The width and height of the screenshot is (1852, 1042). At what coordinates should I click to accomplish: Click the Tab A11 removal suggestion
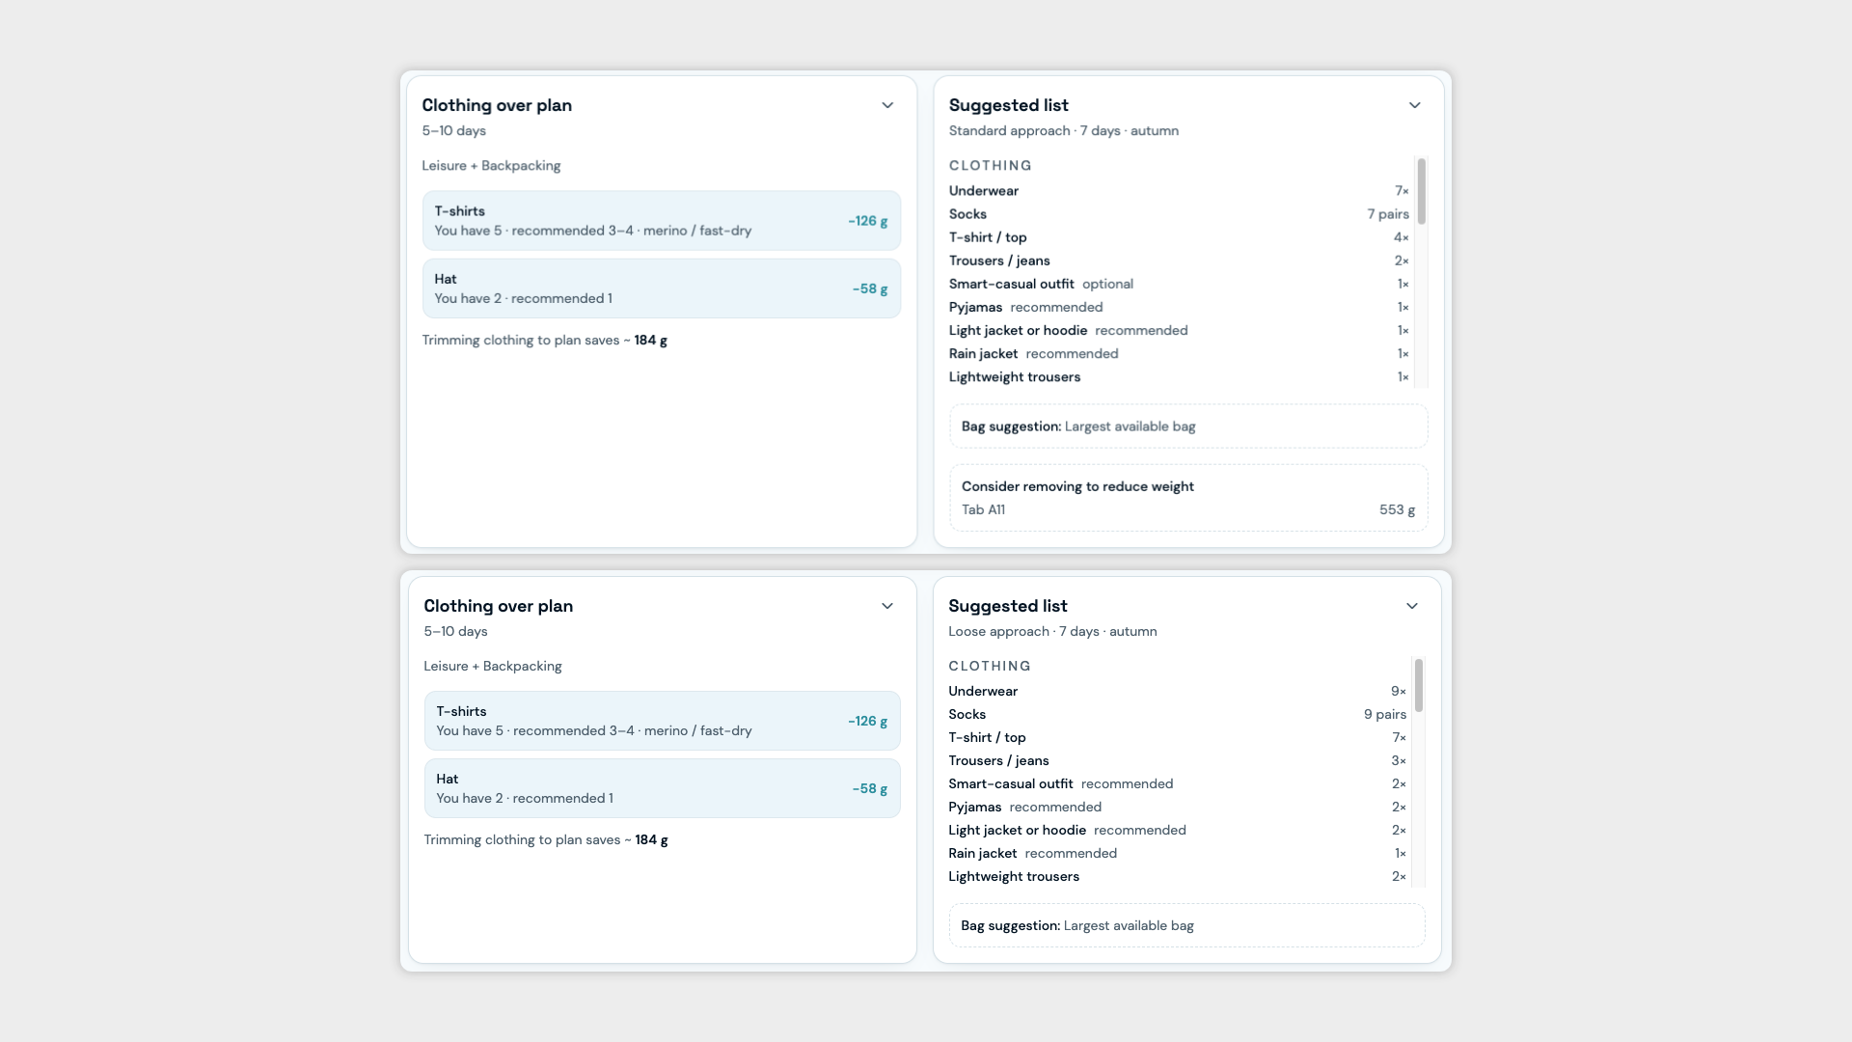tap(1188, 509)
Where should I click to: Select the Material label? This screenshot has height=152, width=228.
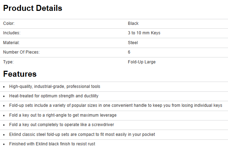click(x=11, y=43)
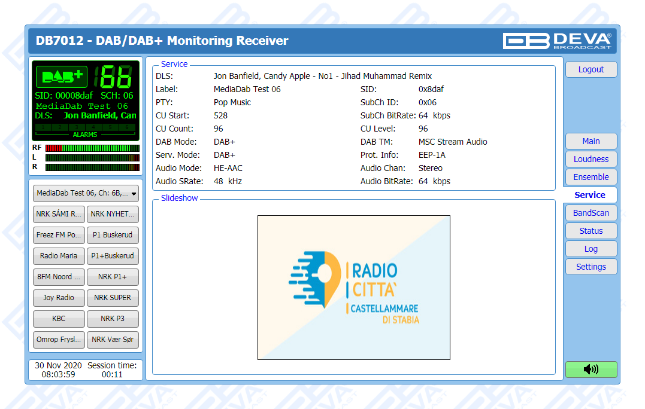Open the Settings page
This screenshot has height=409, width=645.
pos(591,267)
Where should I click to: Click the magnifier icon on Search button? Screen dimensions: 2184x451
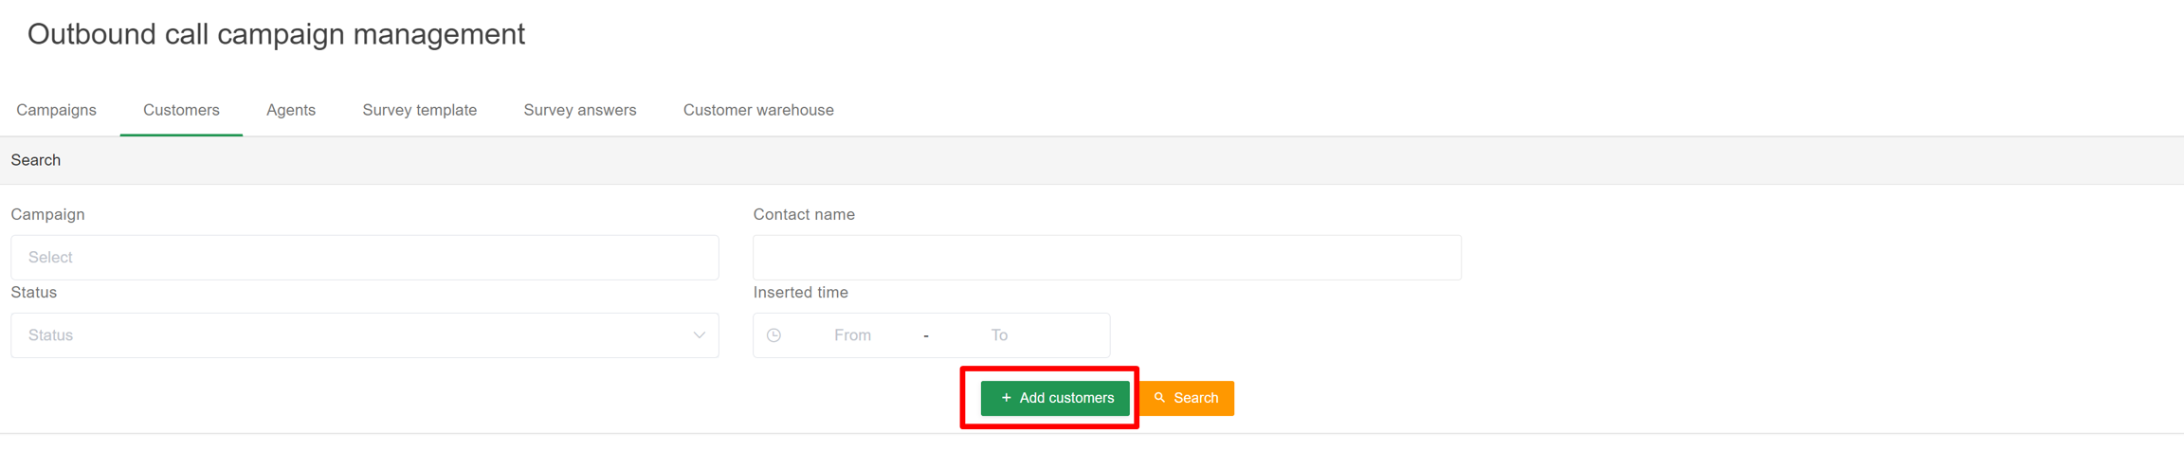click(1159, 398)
* * *
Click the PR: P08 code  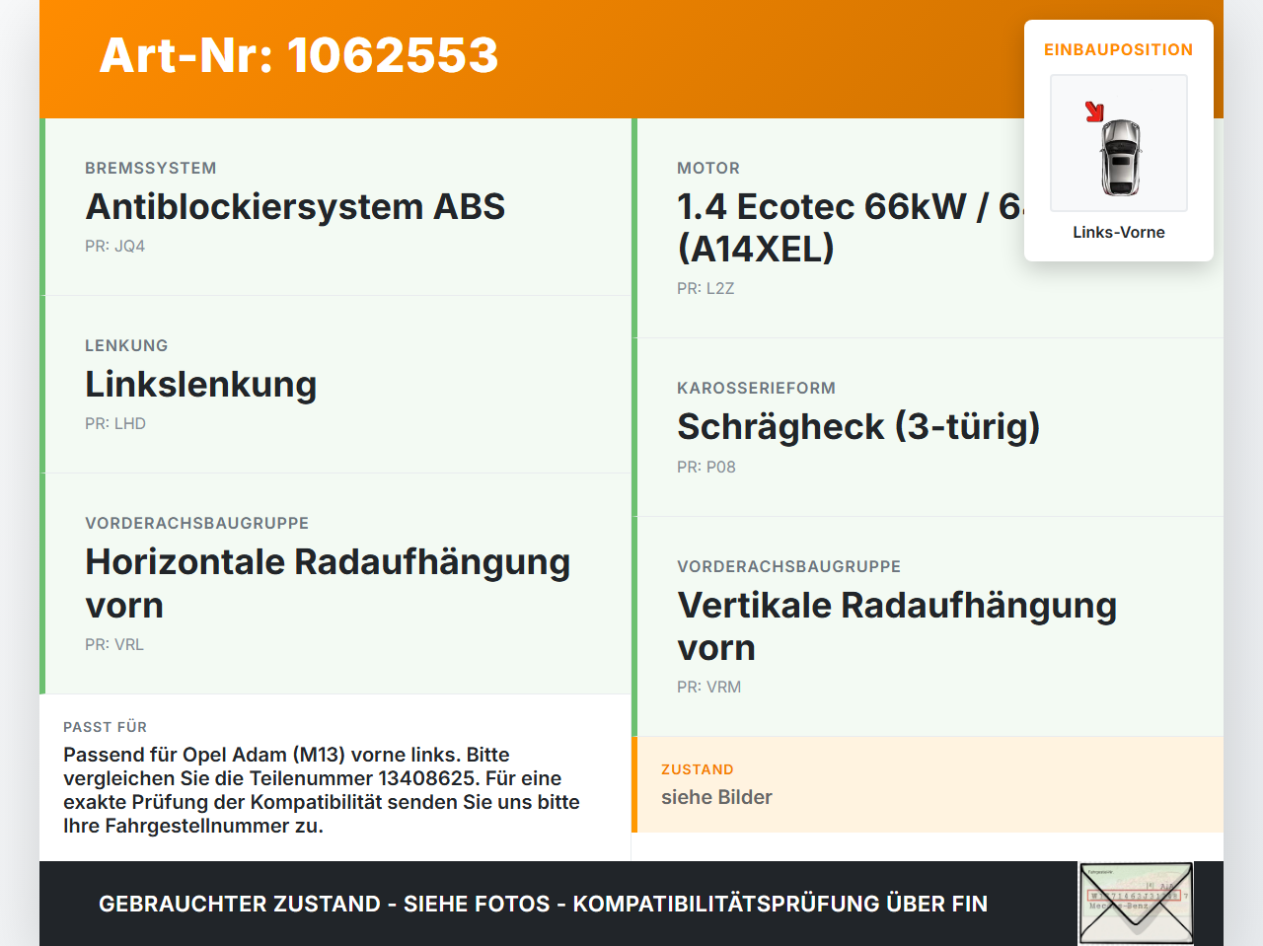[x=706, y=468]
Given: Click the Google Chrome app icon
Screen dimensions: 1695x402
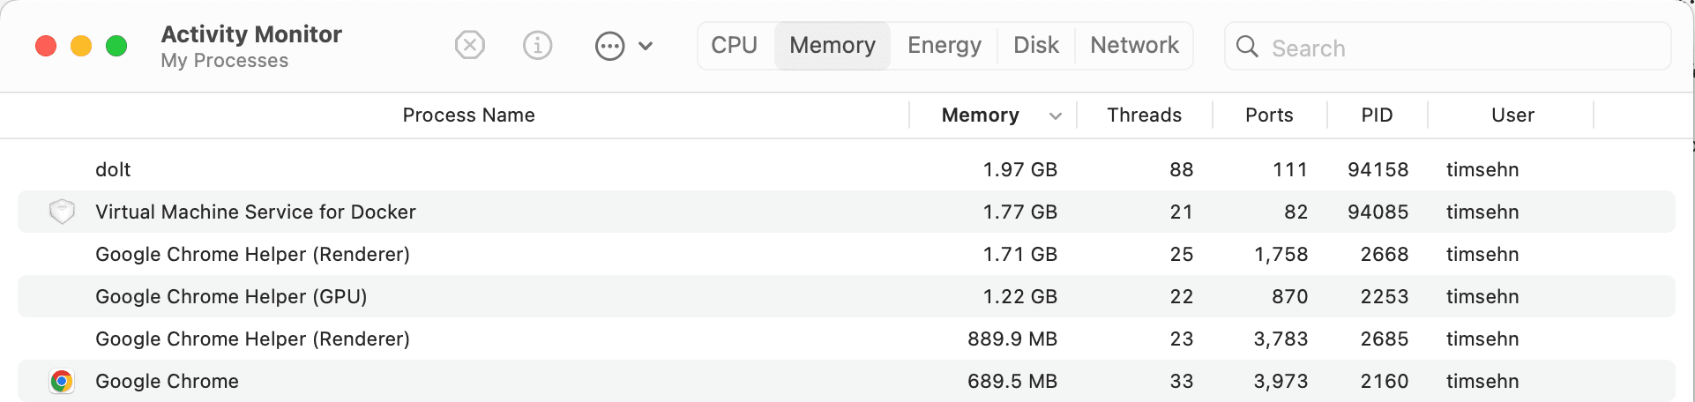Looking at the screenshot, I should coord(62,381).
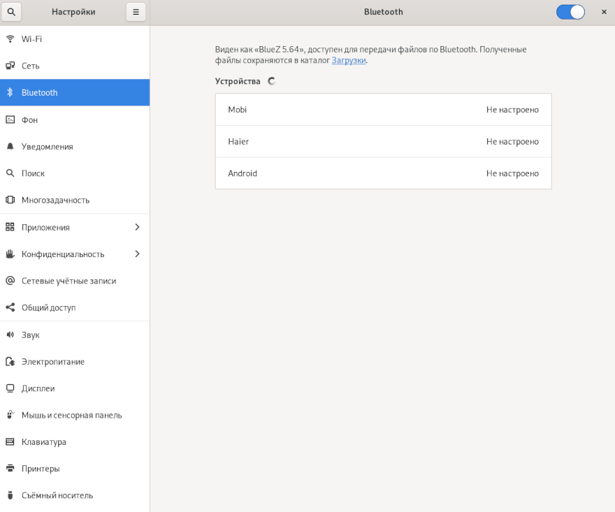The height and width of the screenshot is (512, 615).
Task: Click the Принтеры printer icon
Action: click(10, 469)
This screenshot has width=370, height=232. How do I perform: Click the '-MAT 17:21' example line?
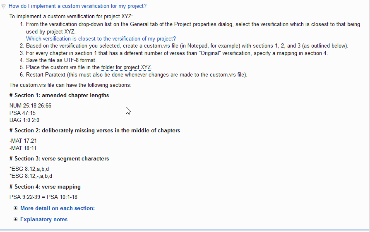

■ Your goal: What you need to produce is an exact copy of the entries above, limited to the lines from the one with "Given: Click the Google Chrome app icon" up to and including the one with "This screenshot has width=370, height=232.", without pictures.

■ Response to this task:
Given: Click the Google Chrome app icon
Screen dimensions: 1695x402
Looking at the screenshot, I should coord(62,381).
The height and width of the screenshot is (512, 615).
Task: Click the Принтеры printer icon
Action: click(10, 469)
This screenshot has width=370, height=232. How do I perform: Click the '-MAT 17:21' example line?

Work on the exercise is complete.